La donazione si dice "con riserva di usufrutto" quando è donata soltanto la nuda proprietà del bene e il donante conserva l’usufrutto del bene donato.
donazione con riserva di usufrutto: definizione e vantaggi
Le prerogative di un proprietario sono costituite dall’uso del bene (l’usus in latino), dal potere di disporne (l’abusus), che permette in particolare di distruggerlo, donarlo, venderlo, e da quello di percepirne i "frutti" (fructus), come i canoni di locazione, gli affitti agrari, i raccolti.
Queste prerogative possono essere esercitate da due persone diverse, in particolare in caso di donazione con riserva di usufrutto.
Si parla di smembramento della proprietà:
- da un lato l’usufrutto, riservato all’usufruttuario, che ha il diritto di utilizzare il bene e di percepirne i redditi.
- e dall’altro il nudo proprietario, che ha il diritto di disporre del bene. Se desidera venderlo, può ovviamente cedere soltanto la propria nuda proprietà, salvo che l’usufruttuario dia il proprio accordo alla vendita del bene nella sua totalità.
Per una definizione dettagliata di che cosa sia l’usufrutto: si veda la scheda « capire l’usufrutto ».
La donazione con riserva di usufrutto permette anche di ridurre le imposte di trasferimento dovute dal donatario. La nuda proprietà corrisponde infatti a una frazione del valore della piena proprietà; essa è determinata dal barème dell’articolo 669 del Codice generale delle imposte francese e varia secondo l’età dell’usufruttuario.
Esempio
Donazione di un appartamento di 200.000 € fatta da un padre di 79 anni al figlio.
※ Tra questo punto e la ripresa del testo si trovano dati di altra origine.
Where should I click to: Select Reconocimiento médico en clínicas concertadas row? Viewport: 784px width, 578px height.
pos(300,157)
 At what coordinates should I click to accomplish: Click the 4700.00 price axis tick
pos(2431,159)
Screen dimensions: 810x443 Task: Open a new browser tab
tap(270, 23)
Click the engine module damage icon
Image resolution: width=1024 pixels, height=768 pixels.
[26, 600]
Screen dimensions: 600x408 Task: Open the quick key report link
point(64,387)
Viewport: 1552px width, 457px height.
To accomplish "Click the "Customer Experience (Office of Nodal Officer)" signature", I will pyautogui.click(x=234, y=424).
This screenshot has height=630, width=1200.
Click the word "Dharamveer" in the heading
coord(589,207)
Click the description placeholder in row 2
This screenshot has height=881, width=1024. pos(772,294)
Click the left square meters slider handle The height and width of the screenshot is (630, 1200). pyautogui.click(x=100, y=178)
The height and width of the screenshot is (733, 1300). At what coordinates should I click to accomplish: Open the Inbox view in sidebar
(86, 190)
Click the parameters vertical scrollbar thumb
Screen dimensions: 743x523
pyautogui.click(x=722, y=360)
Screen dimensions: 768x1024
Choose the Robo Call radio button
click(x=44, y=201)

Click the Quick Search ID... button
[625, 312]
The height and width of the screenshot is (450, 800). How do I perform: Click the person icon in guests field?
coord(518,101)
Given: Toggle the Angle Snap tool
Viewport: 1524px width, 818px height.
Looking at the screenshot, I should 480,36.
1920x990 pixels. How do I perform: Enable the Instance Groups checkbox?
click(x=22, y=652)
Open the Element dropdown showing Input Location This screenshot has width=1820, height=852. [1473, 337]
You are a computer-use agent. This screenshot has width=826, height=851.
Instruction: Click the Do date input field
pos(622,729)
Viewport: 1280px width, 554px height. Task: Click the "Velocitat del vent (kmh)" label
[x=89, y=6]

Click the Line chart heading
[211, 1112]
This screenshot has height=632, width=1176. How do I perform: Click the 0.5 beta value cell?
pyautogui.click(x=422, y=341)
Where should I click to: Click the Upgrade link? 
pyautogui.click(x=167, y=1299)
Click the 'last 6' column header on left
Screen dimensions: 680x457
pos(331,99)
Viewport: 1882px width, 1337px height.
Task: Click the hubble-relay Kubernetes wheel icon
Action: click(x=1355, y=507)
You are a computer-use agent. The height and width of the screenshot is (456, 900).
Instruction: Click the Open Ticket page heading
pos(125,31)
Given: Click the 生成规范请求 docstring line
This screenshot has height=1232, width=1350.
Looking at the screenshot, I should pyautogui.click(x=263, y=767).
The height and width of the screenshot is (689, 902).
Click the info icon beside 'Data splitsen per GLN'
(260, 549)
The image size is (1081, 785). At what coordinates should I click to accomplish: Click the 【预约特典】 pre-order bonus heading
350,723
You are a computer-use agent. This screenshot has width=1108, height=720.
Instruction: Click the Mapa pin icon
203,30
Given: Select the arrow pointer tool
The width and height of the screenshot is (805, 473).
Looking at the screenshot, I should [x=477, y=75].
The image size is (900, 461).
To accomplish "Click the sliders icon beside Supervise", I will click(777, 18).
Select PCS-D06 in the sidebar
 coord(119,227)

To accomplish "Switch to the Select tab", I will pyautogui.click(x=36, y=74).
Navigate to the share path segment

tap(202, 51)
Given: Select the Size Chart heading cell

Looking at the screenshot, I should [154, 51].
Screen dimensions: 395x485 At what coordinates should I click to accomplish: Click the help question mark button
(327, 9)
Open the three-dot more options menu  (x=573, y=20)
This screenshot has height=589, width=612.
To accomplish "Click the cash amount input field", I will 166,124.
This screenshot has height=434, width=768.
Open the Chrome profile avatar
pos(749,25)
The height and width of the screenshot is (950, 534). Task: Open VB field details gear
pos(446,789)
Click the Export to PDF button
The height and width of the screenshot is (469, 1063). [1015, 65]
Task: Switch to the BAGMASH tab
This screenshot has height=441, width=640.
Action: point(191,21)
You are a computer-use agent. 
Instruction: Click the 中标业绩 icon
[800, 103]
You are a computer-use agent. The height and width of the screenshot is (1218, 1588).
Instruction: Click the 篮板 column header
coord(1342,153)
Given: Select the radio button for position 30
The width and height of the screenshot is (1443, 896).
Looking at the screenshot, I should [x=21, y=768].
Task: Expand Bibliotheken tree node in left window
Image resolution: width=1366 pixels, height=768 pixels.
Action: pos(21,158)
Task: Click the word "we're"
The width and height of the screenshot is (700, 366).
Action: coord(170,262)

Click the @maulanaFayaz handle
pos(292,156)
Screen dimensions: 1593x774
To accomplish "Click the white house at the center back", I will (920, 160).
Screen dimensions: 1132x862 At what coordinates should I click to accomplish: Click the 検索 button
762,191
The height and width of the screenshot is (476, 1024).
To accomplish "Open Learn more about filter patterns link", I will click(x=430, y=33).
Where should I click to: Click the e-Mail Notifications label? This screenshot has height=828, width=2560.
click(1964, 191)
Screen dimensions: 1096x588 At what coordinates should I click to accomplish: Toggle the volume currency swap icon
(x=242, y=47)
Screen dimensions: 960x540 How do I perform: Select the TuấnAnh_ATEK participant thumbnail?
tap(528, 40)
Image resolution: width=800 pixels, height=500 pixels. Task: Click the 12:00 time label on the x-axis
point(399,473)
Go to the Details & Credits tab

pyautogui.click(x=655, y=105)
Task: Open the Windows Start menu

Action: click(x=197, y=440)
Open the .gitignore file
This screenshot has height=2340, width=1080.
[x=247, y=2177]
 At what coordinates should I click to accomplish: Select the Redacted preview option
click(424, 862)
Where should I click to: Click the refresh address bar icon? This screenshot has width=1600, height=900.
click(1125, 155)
Il valore della nuda proprietà: 70 % di 200.000 €, ossia 140.000 €, somma che rappresenta la base imponibile, cioè l’importo sul quale sarà calcolata l’imposta.
Alla morte del donante, l’usufrutto si estingue a vantaggio del donatario (colui che riceve il bene, qui il nudo proprietario), che diventa allora pieno proprietario, senza tassazione né formalità da compiere.